══ MATERIAL FOR THE TASK ══

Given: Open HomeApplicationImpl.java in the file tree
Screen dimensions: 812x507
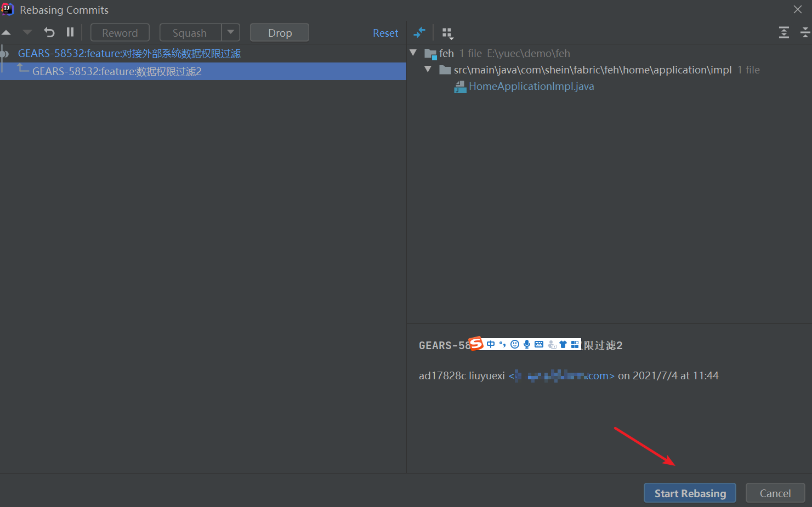Looking at the screenshot, I should pyautogui.click(x=530, y=86).
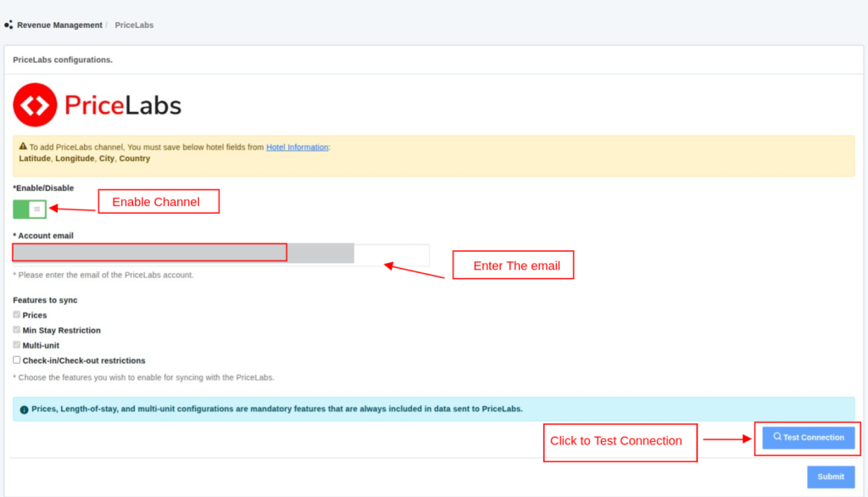Click the 'PriceLabs configurations.' panel header
The width and height of the screenshot is (868, 497).
pyautogui.click(x=63, y=59)
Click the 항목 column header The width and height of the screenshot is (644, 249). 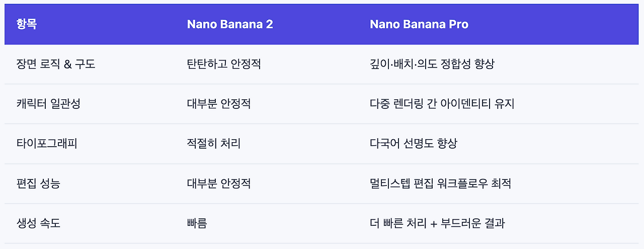tap(26, 24)
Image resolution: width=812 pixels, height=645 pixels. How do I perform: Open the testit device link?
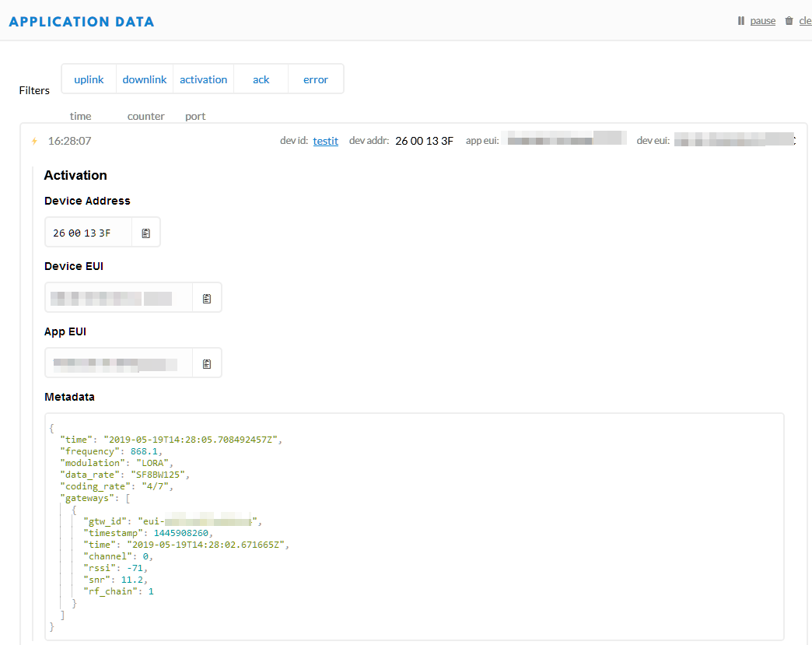pos(325,141)
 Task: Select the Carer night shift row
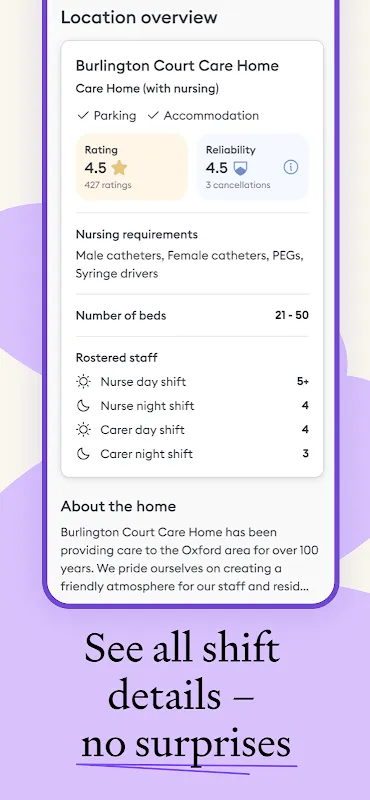click(x=192, y=454)
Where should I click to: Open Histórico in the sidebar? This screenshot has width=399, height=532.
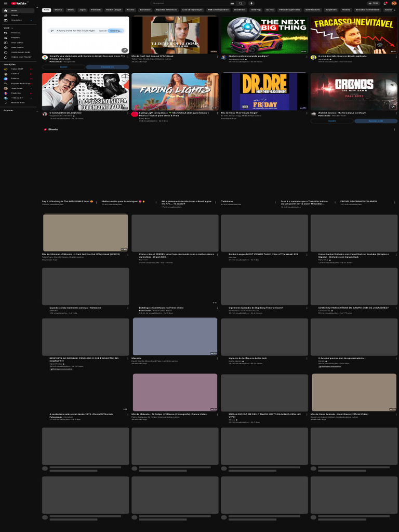(16, 33)
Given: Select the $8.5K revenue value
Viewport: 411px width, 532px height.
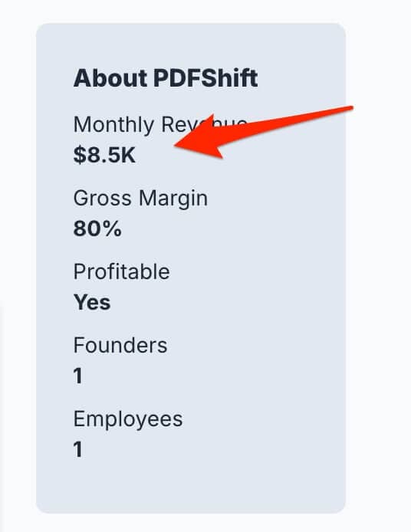Looking at the screenshot, I should (x=104, y=155).
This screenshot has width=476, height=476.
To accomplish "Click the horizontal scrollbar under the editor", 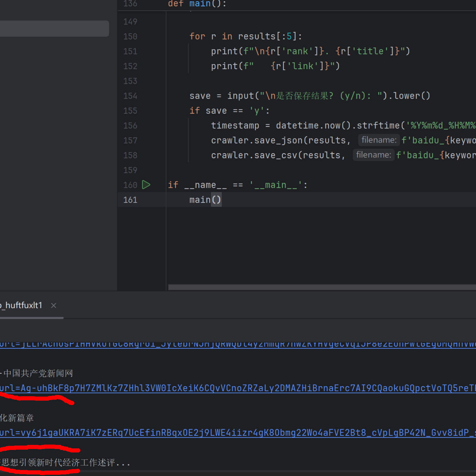I will click(322, 287).
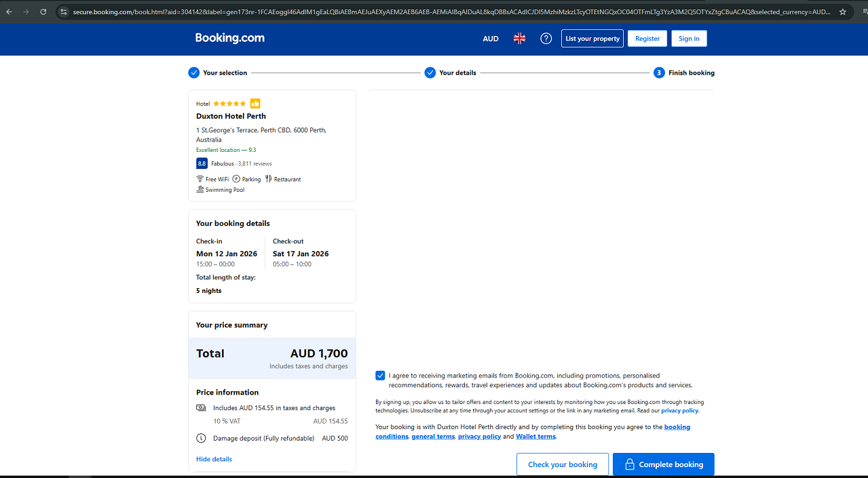Uncheck the marketing emails checkbox
Screen dimensions: 868x478
pos(380,376)
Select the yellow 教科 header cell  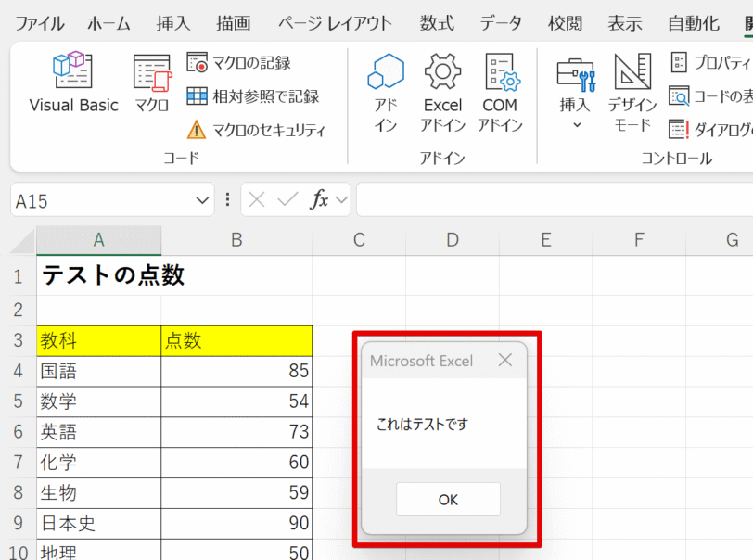click(98, 342)
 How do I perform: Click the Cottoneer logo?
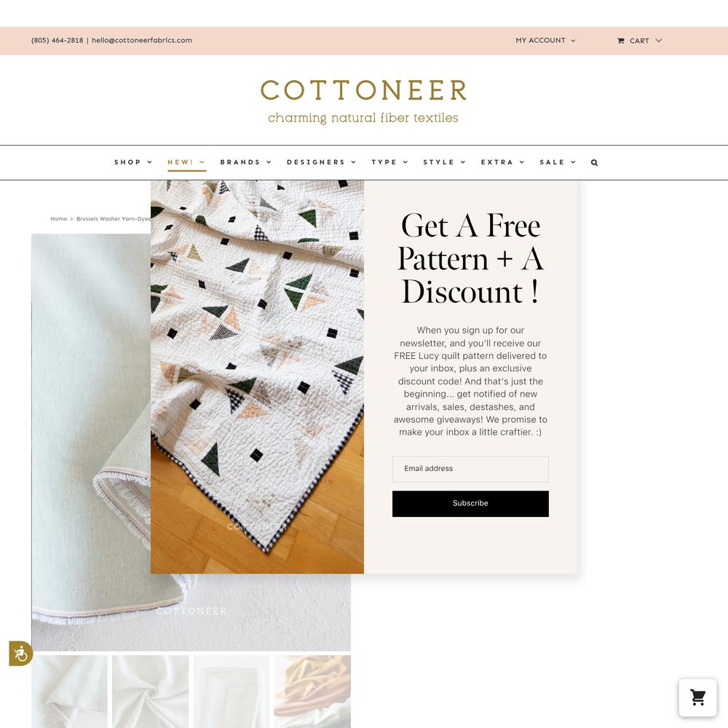[x=363, y=100]
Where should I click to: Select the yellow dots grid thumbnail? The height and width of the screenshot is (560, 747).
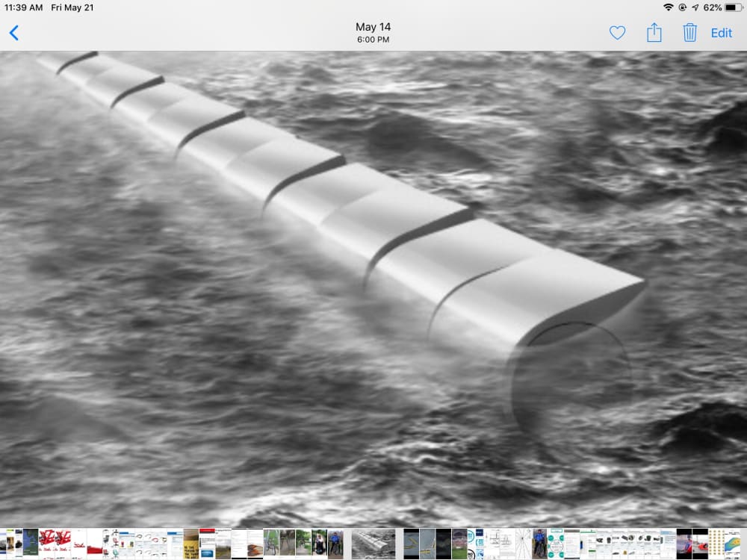pos(716,544)
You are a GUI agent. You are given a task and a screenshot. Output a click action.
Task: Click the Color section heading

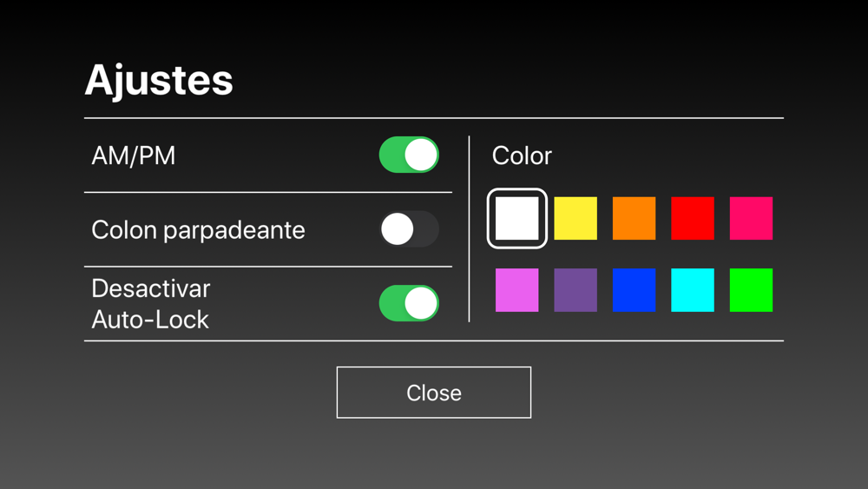point(522,156)
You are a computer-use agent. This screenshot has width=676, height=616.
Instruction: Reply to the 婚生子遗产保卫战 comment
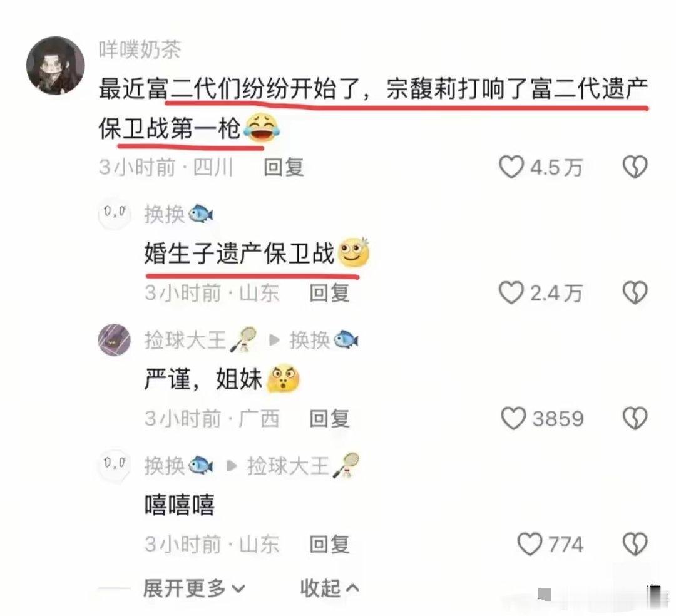330,293

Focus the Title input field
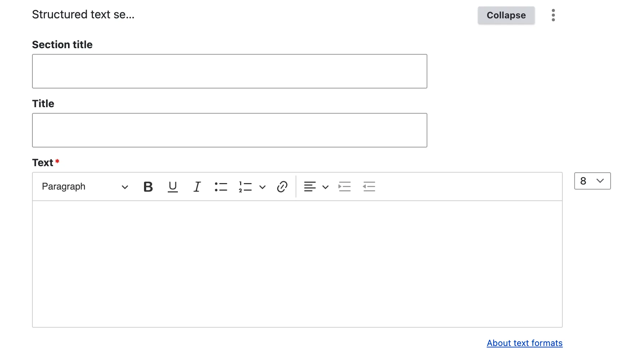click(x=229, y=130)
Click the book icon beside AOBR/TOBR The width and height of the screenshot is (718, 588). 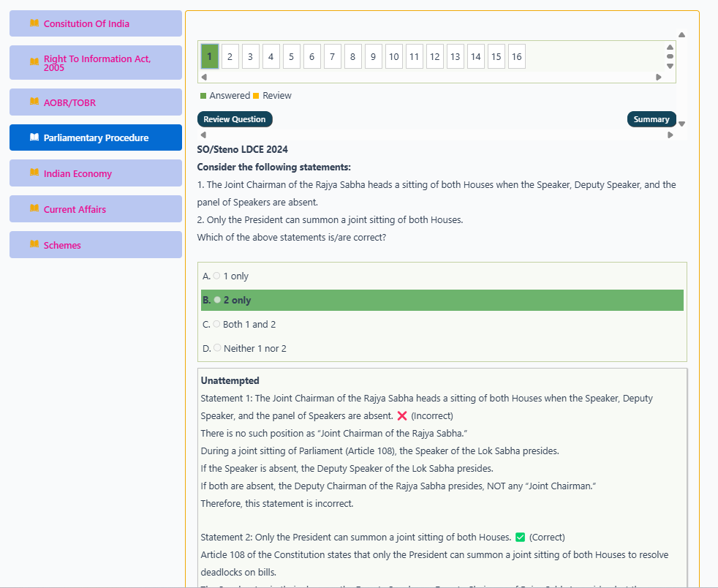pyautogui.click(x=34, y=102)
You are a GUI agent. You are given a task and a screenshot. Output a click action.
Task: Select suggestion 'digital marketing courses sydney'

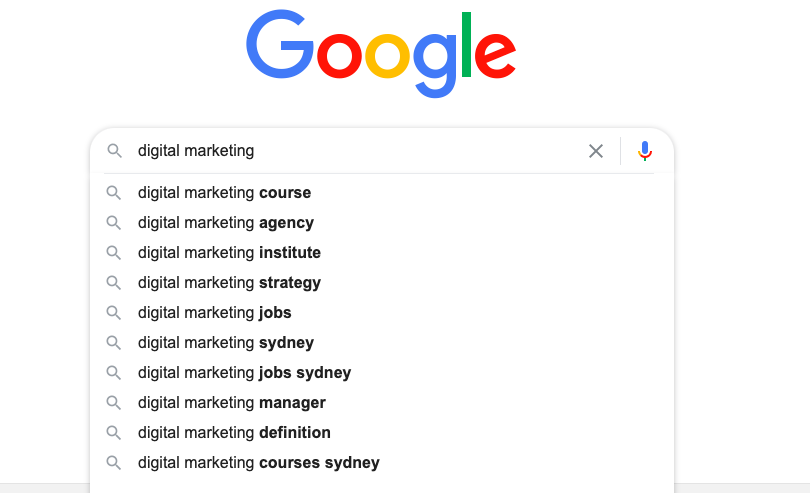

═══

| EXERCISE DIRECTIONS |
The result should be an exact copy of only the lines above from the one that holds "Viewport: 411px width, 532px height." through the one that holds "This screenshot has width=476, height=476.", both ends included, without pictures.

| TASK ANSWER |
Viewport: 411px width, 532px height.
Looking at the screenshot, I should (x=104, y=155).
This screenshot has width=476, height=476.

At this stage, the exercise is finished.